In fact, before celebrating his 20th birthday, Davies may already be ready to lay claim to the title of Canada’s greatest-ever footballer.
From Refugee To Prodigy
Davies was born in a refugee camp in Ghana. His parents had fled civil war in their homeland of Liberia.
They moved to Canada when he was five. By the age of 15, Davies was signing a professional contract with the Vancouver Whitecaps of the MLS.
Wooed by Manchester United, rejected by Barcelona, Davies opted for the legendary German side. “I am very happy,” Davies tweeted. FC Bayern is one of the best clubs in the world, and for me it’s a dream come true to play here.
“I felt happy from Day One. I want to win as many titles as possible with this club.”
A title could be arriving very soon for Bayern. At Bovada, the German sensations are the -185 odds-on favorites to capture the UEFA Champions League title.
All-Time Great Canadians
The contenders for the all-time greatest Canadian footballer is a shortlist.
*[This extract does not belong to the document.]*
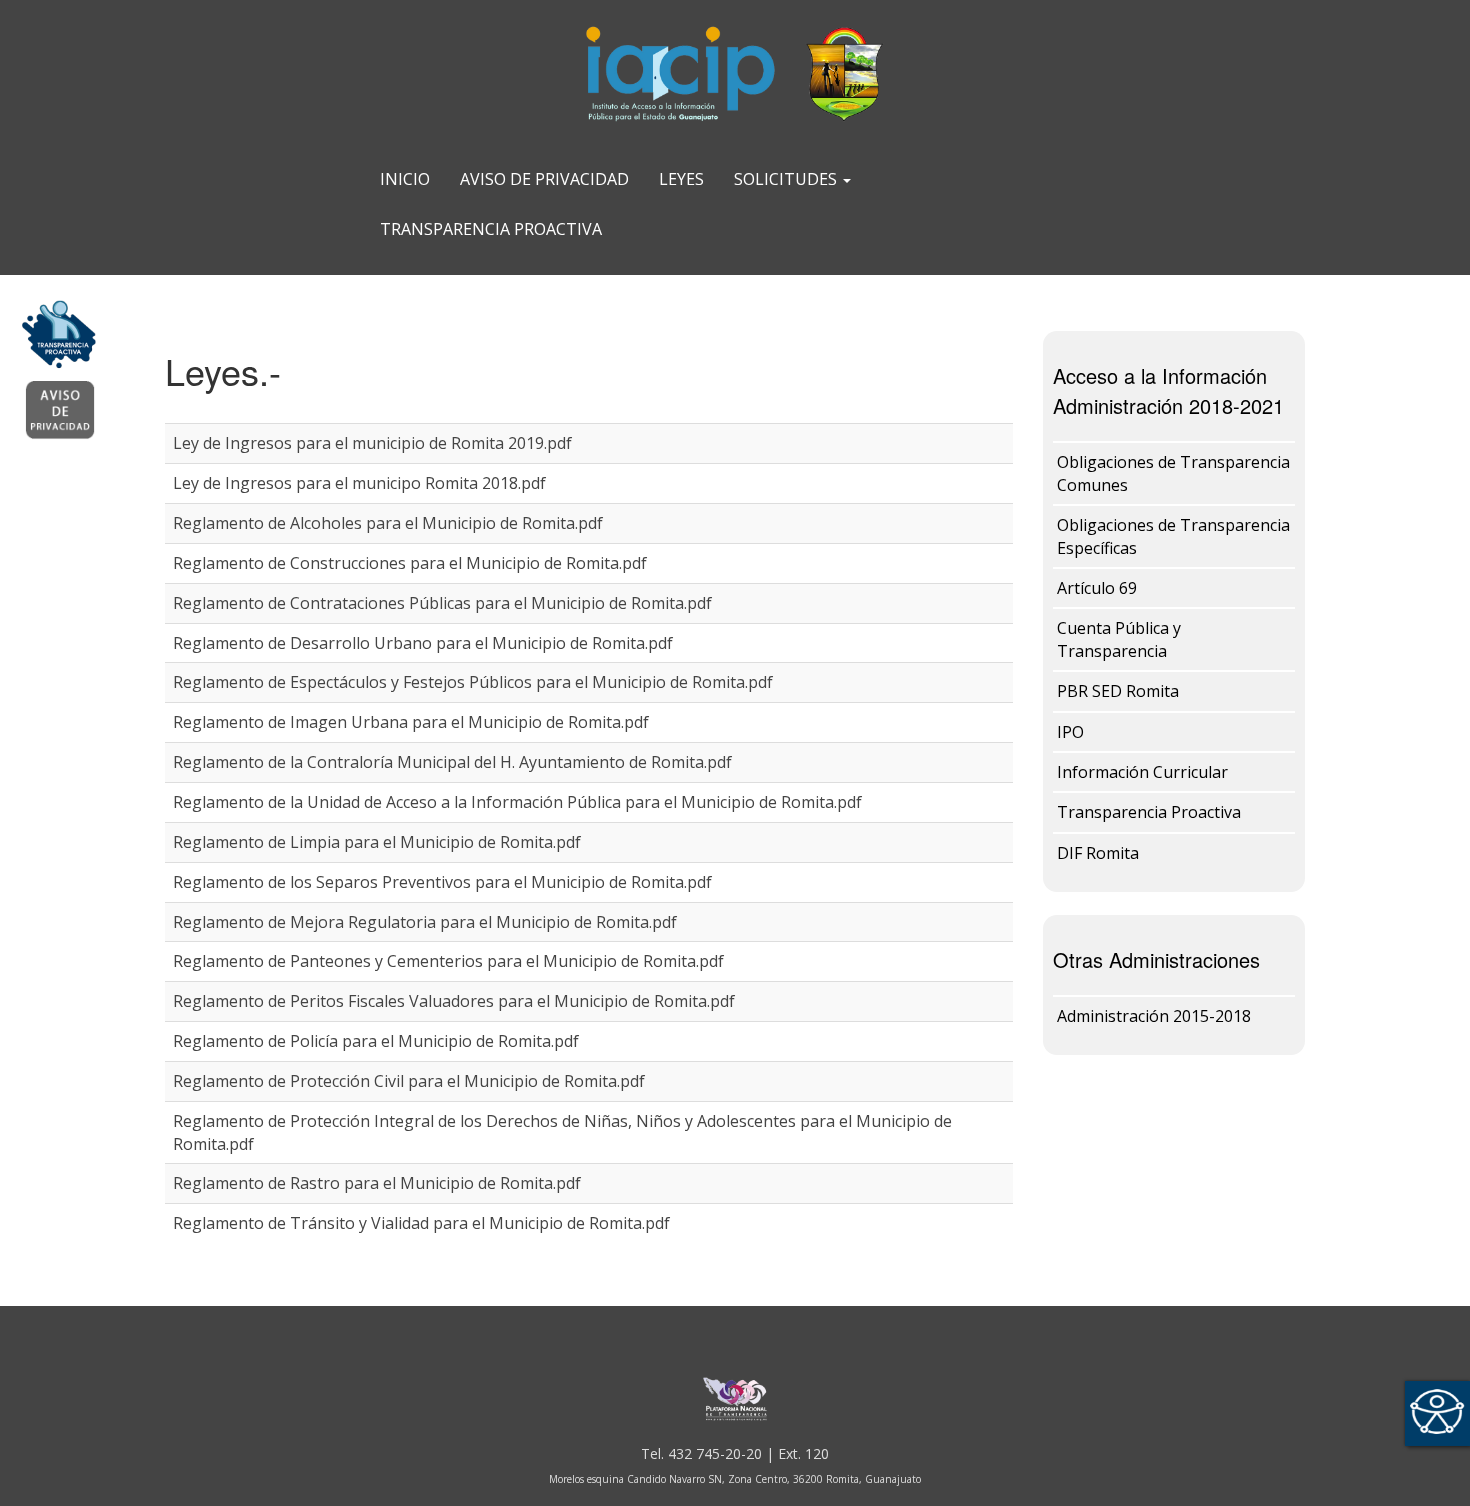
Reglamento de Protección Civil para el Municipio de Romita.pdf (409, 1081)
Canada’s history in the beautiful game isn’t exactly pretty. Canada’s lone World Cup appearance came at Mexico in 1986. The Canadiens failed to register a goal in their three group stage matches. Canada is currently ranked 73rd in the world by FIFA.
Goalkeeper Craig Forrest is the most well-known Canadian international. The former Ipswich and West Ham player earned 56 caps for Canada and was named to the No. 1 shirt in Canada’s all-time team in 2012.
Even though he played internationally for England, Owen Hargreaves was born and raised in Calgary, Alberta, so he technically counts as Canadian. The Manchester United midfielder also got his start in Europe with Bayern Munich.
Davies already has five goals in 17 appearances for Canada. He made his senior international debut at the age of 17. Last fall, he scored the match-winner when the Canadians beat the USA for the first time in 34 years.